In those days, if you wanted to enter Egypt from Israel, or travel to any other Muslim country, you got a special visa page so that your passport wouldn’t be stamped with Israel as the entry point. The peace between the two countries was a cold one. Given those conditions in a pre-internet world, we were fortunate when a stalwart traveler suggested we should enter at a smaller check point to minimize potential difficulties. It was a tense moment at the crossing, but successfully navigated, we clambered on to a bus stuffed well past capacity; several Egyptian men hung on out the door as we careened through dusty roads to the big city. Yet as full as the buses were, people always yielded their seats to us. Tourists are guests in your home.
After a couple of days spent wandering in Cairo, our next attraction was the Great Pyramid of Giza, a short day trip away. Families gathered and sat by colorful blankets as one might expect of picnickers, but without food. Apparently, Ramadan that year coincided with a traditional Egyptian holiday usually spent with food and friends at the foot of the last standing wonder of the ancient world. People came but fasted.
Nearby, in front of the sphinx, boys played soccer and pestered us for “baksheesh,” for pocket money. The proximity to these pharaonic marvels with no protective fences or merchants hawking wares heightened the impact their scale made on our small human size. Either we had traveled backwards in time, or these edifices had unmoored themselves to visit our age. The pyramids are not of our world, yet they have lingered on into modernity.
It was startling how much detail the winds of time had eroded.The Great Pyramid was also receiving a little TLC. After 4400 years, it finally was getting some much needed attention. Apparently they just didn’t build things for the long term back then…In any case, we were permitted to climb to the very top, past the King’s Chamber via a series of rickety scaffolding. Reaching that uppermost room was rather anticlimactic. It had been aeons since it’s glorious treasures and decorations had been stripped out and all that remained was a sweltering and confined space that smelled of sweat and urea. But still, it was the great pyramid and there I was at nineteen, checking something off the bucket list.

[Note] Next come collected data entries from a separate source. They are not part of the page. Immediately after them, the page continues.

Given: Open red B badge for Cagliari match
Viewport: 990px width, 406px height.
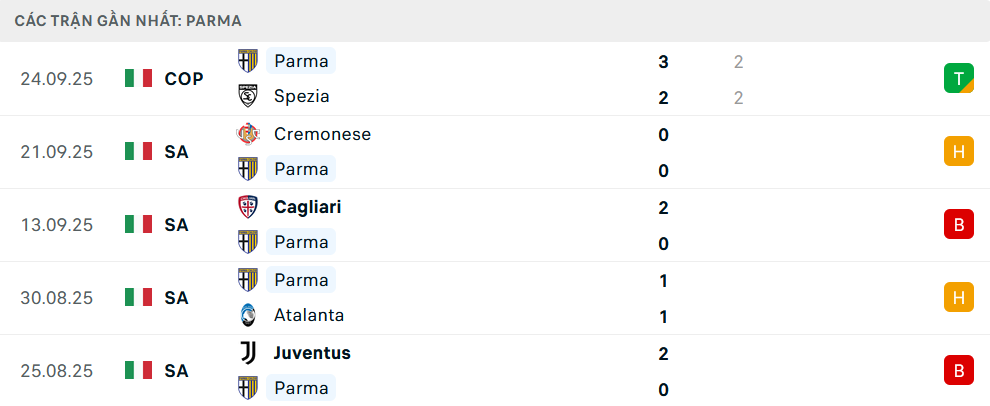Looking at the screenshot, I should [958, 224].
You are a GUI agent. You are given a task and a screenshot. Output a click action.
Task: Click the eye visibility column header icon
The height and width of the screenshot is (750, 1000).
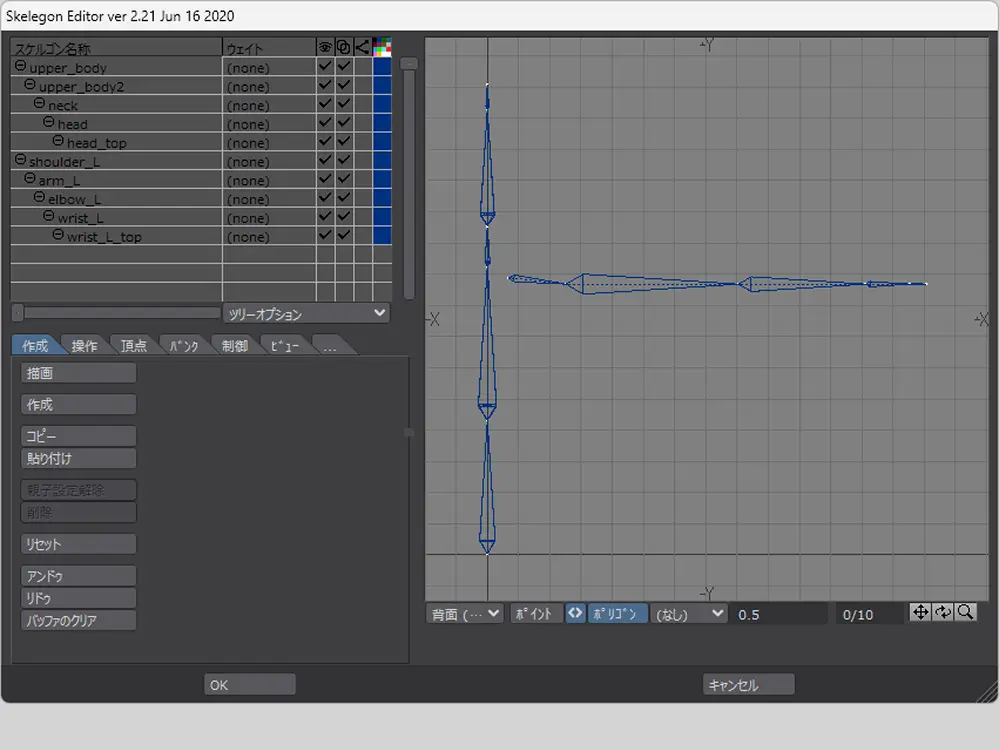coord(325,48)
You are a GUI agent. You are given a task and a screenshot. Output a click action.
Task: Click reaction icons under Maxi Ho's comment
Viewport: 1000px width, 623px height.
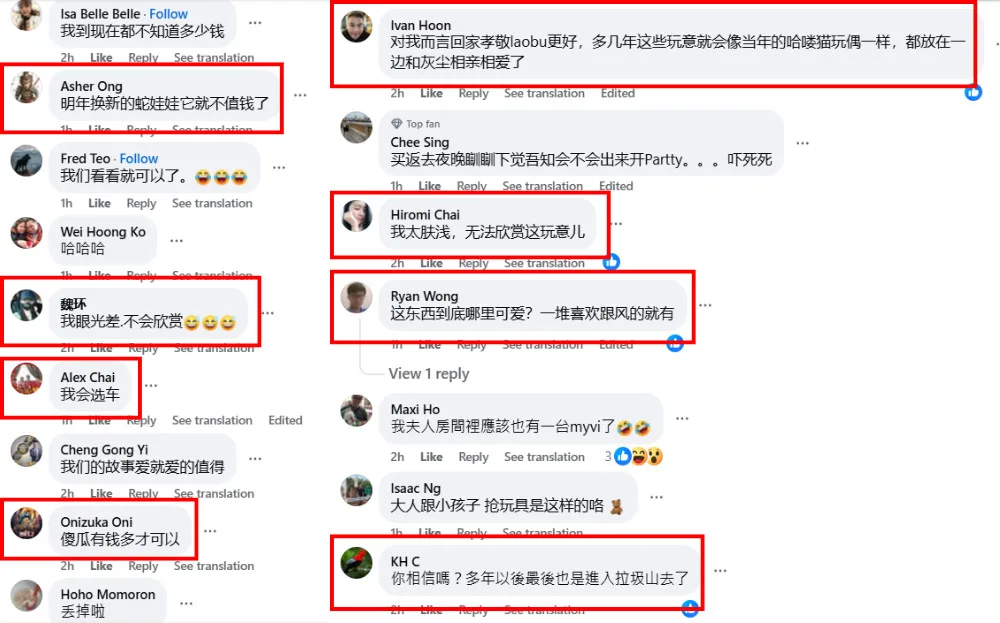[x=638, y=456]
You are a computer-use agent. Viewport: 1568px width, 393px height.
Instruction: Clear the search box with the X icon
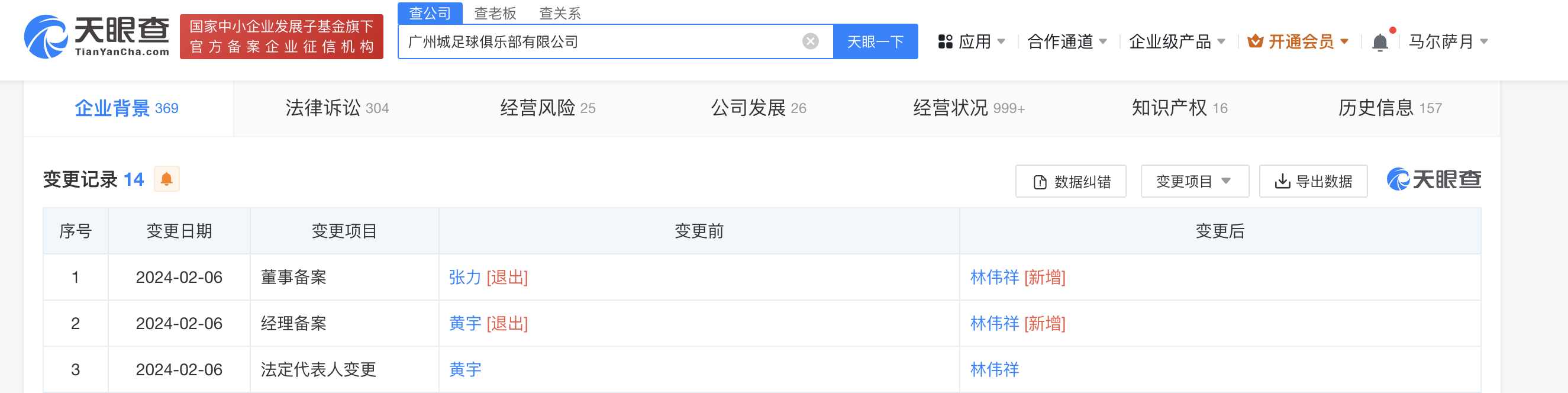tap(810, 41)
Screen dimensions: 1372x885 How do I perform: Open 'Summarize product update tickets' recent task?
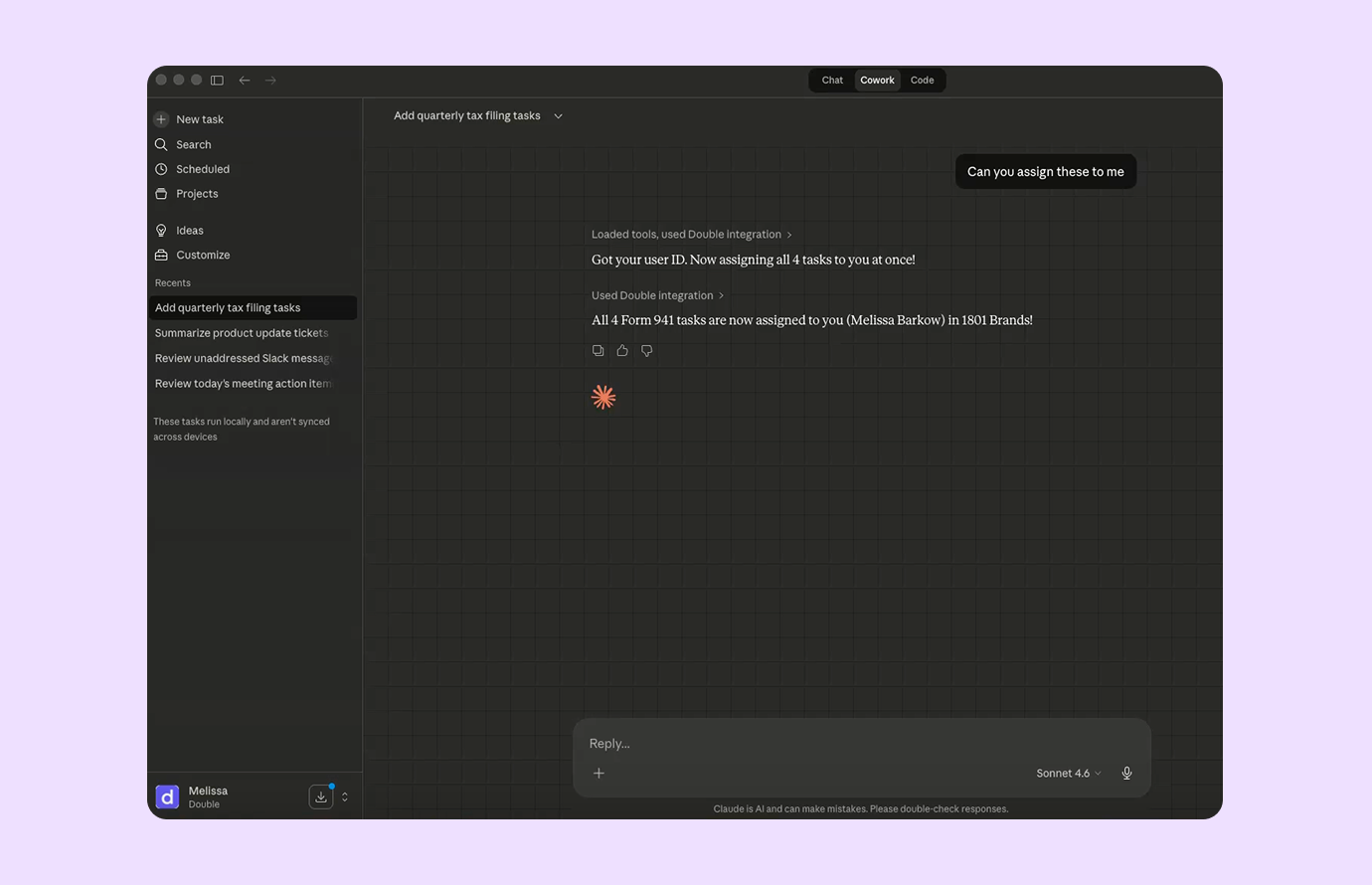click(x=242, y=333)
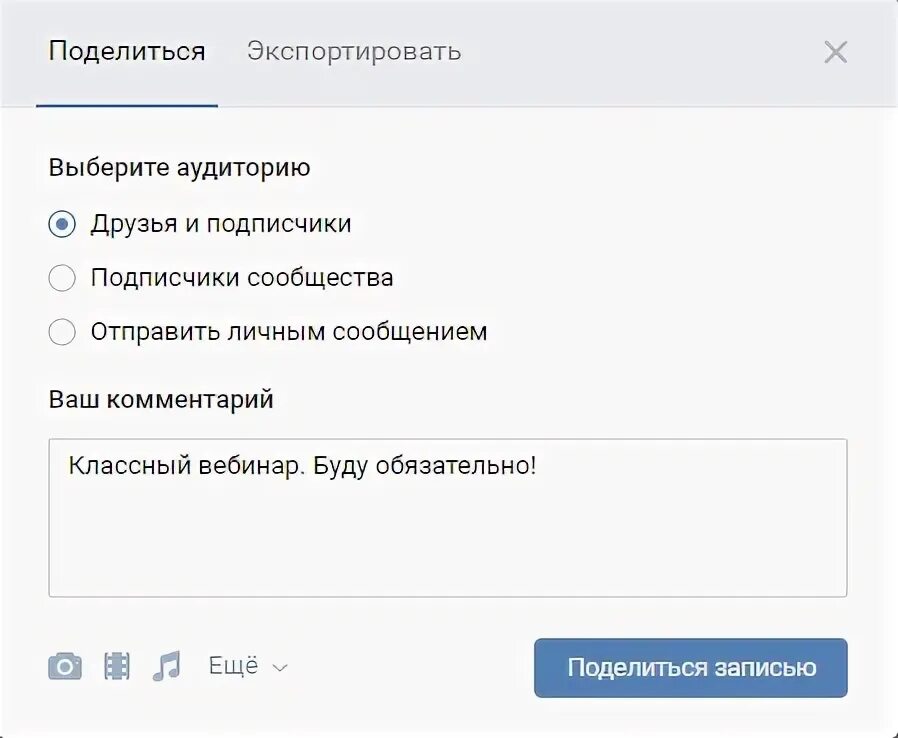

Lists and attractions only go so far. It’s the serendipitous moment which grabs us by its very unexpectedness. The crowded bus returned us to Cairo and simple lodgings. As the sun dropped slowly below the cityscape, I ventured on my own to the food carts and stalls behind the train station. Men were gathered en masse. They grew increasingly excited, and volubly welcomed me, although we did not speak one another’s tongue. Then as the muzzein’s chants drifted down from the minaret, platters of food were piled up on ramshackle tables. And we ate. We ate. Joy and camaraderie and steaming bowls of ful medames, of stewed fava beans served with green onions, blistered pita and countless other dishes.
That was my first Iftar, the first time I sat as Muslims broke their daily fast during the holy month of Ramadan. There have been others since (last year a number of us enjoyed an evening at Bilal Mosque), but its the way an unknown custom confronted me far from home and all that was familiar.
Then a few months ago, a young Muslim woman entered my office. Sadaf Assadi is in her last year of dental school, and last year put on a Ramadan Tent Project with an open iftar meal. Her original target was to provide an interfaith opportunity to twenty and thirty year olds. In the end, far more people of a wider age range showed up.
This year, she is repeating the event for people of all faiths and races and ages on May 27th, 28th and 29th. It will be held at MET, 10330 Scholl’s Ferry Road in Tigard. I’ll be speaking on the 29th. It may not be as exotic a setting as Egypt, but it is another opportunity to forge relationships across difference. In these days, there’s something heroic in that.